Table 12. Results of the NPV calculation.

Case	${\dot{W}}_{net}$ (kW)	SIC (€/kWe)	NPV (k€)	Payback Time (y)
Min. SIC SCORC	681.8	4114	1070	8.46
Min. SIC TCORC	681.3	5044	284	10.70
Max. NPV SCORC	731.3	4138	1126	8.52
Max. NPV TCORC	681.3	5044	284	10.70

Table 12. Results of the NPV calculation.

Case	${\dot{W}}_{net}$ (kW)	SIC (€/kWe)	NPV (k€)	Payback Time (y)
Min. SIC SCORC	681.8	4114	1070	8.46
Min. SIC TCORC	681.3	5044	284	10.70
Max. NPV SCORC	731.3	4138	1126	8.52
Max. NPV TCORC	681.3	5044	284	10.70

Furthermore, the point of minimum SIC does not necessarily result in maximum NPV. For the SCORC, an ORC with a net power output 7.3% larger than ${\dot{W}}_{net,SIC}$, provides an increase of the NPV of 5.2%. This is directly related to the cash flow shown in Figure 16. A higher investment cost with an associated higher power output can lead in the long-term to higher profits. While a lower SIC, obviously, always leads to a lower payback time. For the TCORC, even in the long-term, a higher power output than ${\dot{W}}_{net,SIC}$ does not result in improved NPV, due to the very large increase in SIC (see Figure 4).

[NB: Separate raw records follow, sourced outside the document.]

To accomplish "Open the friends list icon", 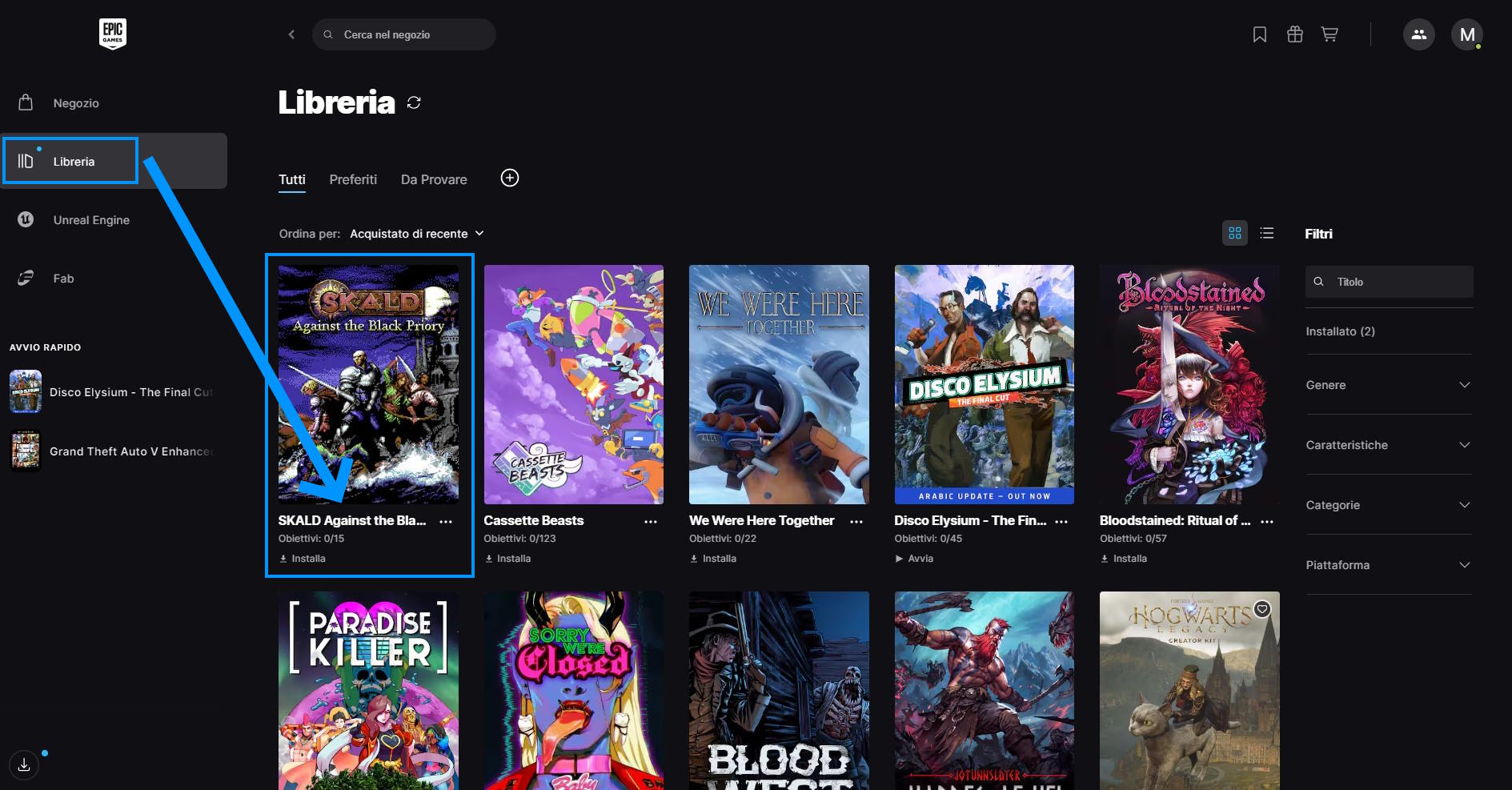I will pyautogui.click(x=1418, y=34).
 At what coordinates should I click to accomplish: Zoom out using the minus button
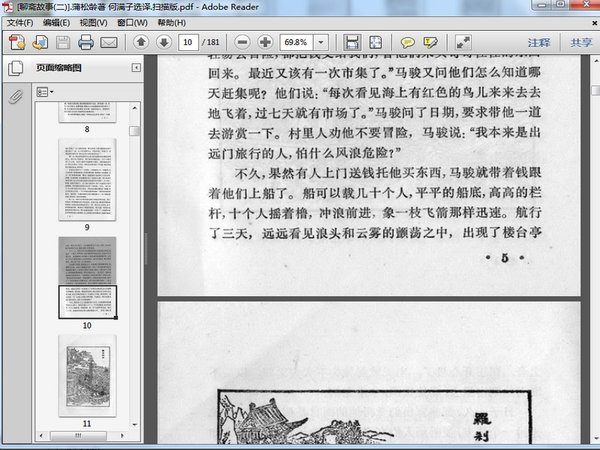pos(243,42)
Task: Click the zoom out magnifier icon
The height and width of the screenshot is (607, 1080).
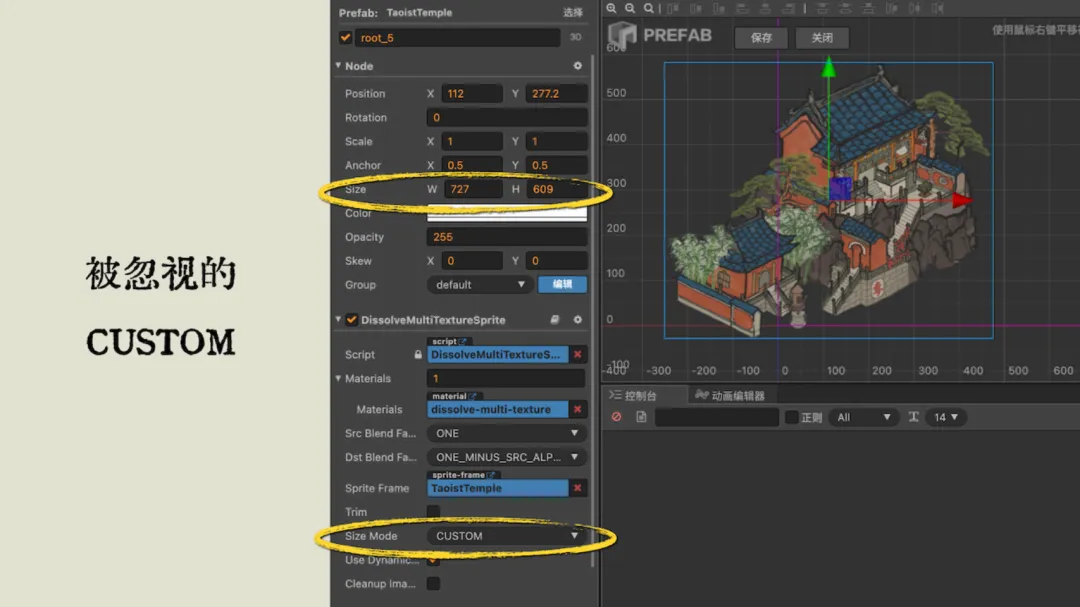Action: tap(630, 8)
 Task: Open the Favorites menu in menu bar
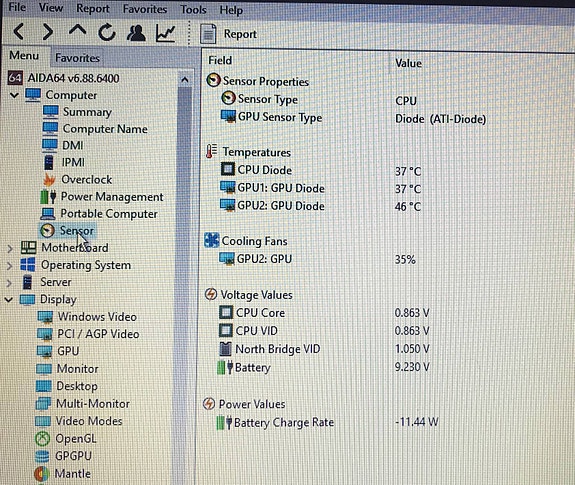pos(145,9)
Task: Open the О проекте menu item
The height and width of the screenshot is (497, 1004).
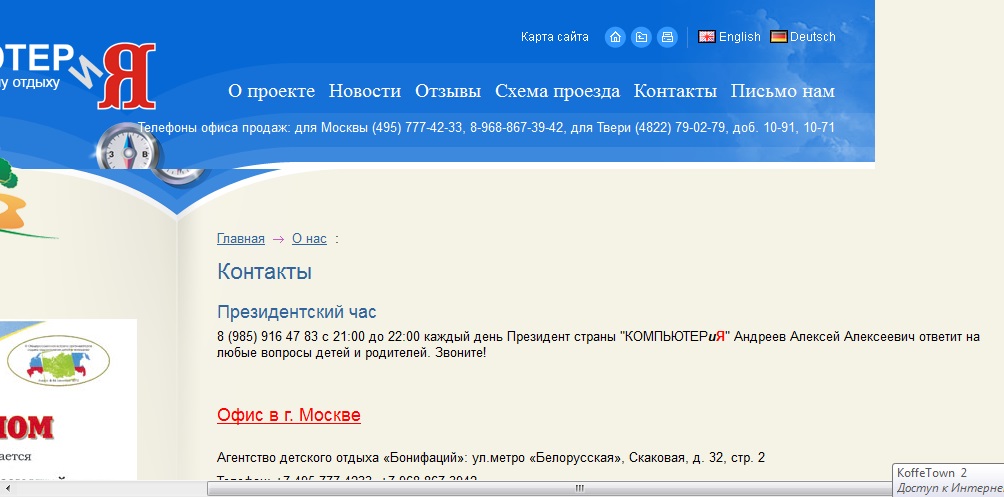Action: point(271,91)
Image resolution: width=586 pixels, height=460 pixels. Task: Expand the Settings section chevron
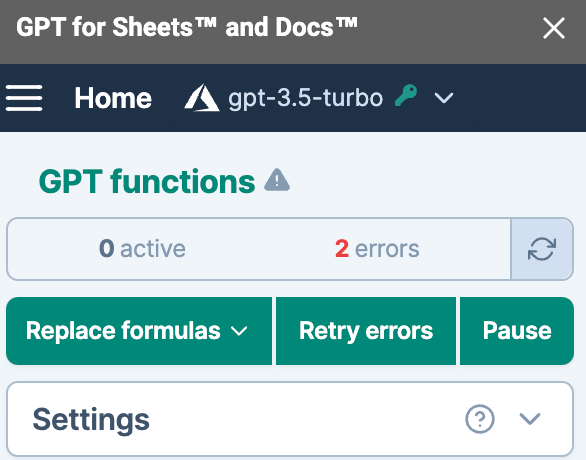click(x=530, y=419)
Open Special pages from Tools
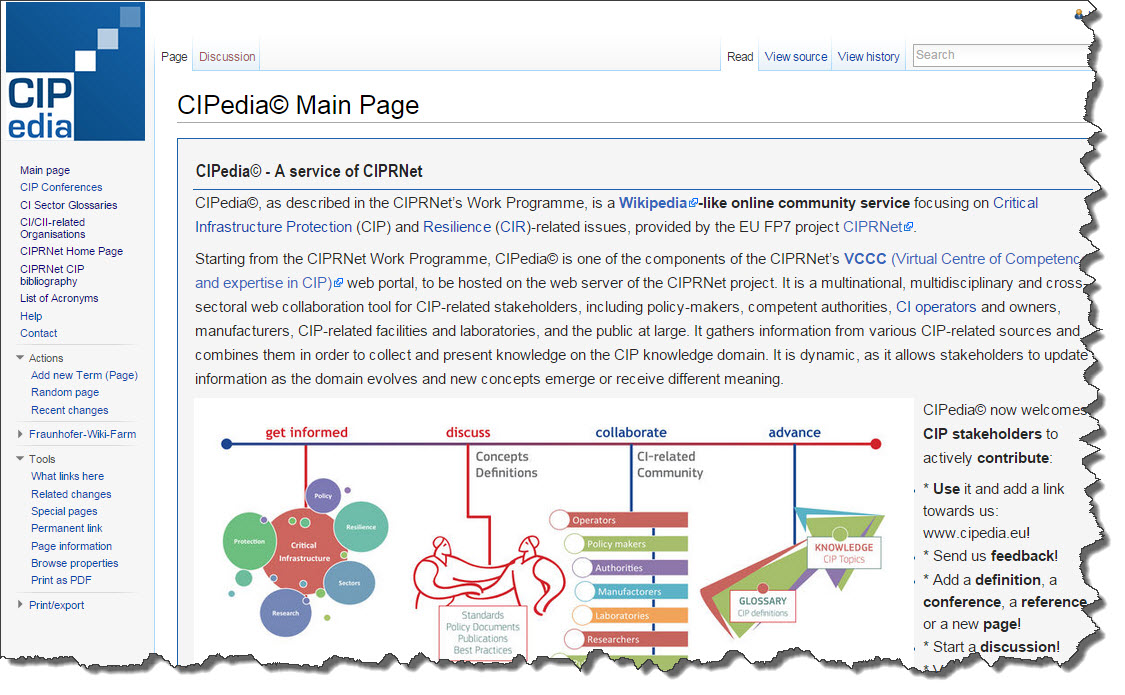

Figure 16. Cumulative cash flow for min. SIC SCORC, min. SIC TCORC and max. NPV SCORC.

Figure 16. Cumulative cash flow for min. SIC SCORC, min. SIC TCORC and max. NPV SCORC.

The presented results are only valid under the assumptions presented here and for this specific case. This analysis provides by no means a general conclusion about the profitability of the TCORC or SCORC. Using another working fluid, changing the type of waste heat carrier, or changing the cost structure could result in different conclusions. Also, installation of these systems in practice may induce different additional costs related to, i.e. installation, contractor’s fees, and contingencies. The aim of this work is therefore to introduce the optimization framework. In subsequent studies, other cases will be investigated, more working fluids will be considered and an added sensitivity analysis on the assumptions will be provided. As such, general conclusions about ORC architectures and their applicability can be formulated.

6. Conclusions

In this work a novel framework for designing optimized ORC systems is proposed based on a multi-objective optimization scheme in combination with financial appraisal in a post-processing step. This novel way of optimizing and interpreting results was applied on an incinerator waste heat recovery case. Both the SCORC and TCORC are investigated and compared using the suggested optimization strategy. The conclusions are summarized below:

The TCORC provides a 31.5% increase in net power output over the subcritical ORC, but with an increased SIC of 72.8%. When comparing both the SCORC and TCORC at minimum SIC, the net power output is almost equal. However, the SIC for the TCORC is increased by 22%.

The SIC for the SCORC is highly sensitive to variations in the pinch point temperature difference in contrast to the TCORC. Other significant parameters for the SCORC are the mass flux rates in the heat exchangers and the condensation temperature. While for the TCORC, the turbine inlet temperature and the condensation temperature are the factors with the highest sensitivity on the SIC.

For the SCORC, the turbine amounts to the highest cost (35%), while for the TCORC this is the vapor generator (43%). Therefore, stating the high importance of the vapor generator design.

In the financial appraisal, the SCORC clearly outperforms the TCORC. Furthermore, while the minimum SIC leads to the lowest payback time this does not necessarily lead to the highest NPV. For the SCORC, an ORC with a net power output 7.3% larger than the net power output at minimum SIC, provides an increased NPV of 5.2%.

The given results are only valid for the case and assumptions presented in this study. They do not count as general recommendations for cycle architectures as the aim of this work is to introduce the optimization framework. In order to provide general recommendations, further work will include additional cases, more working fluids, different heat carrier types and a sensitivity analyses on each of the assumptions made.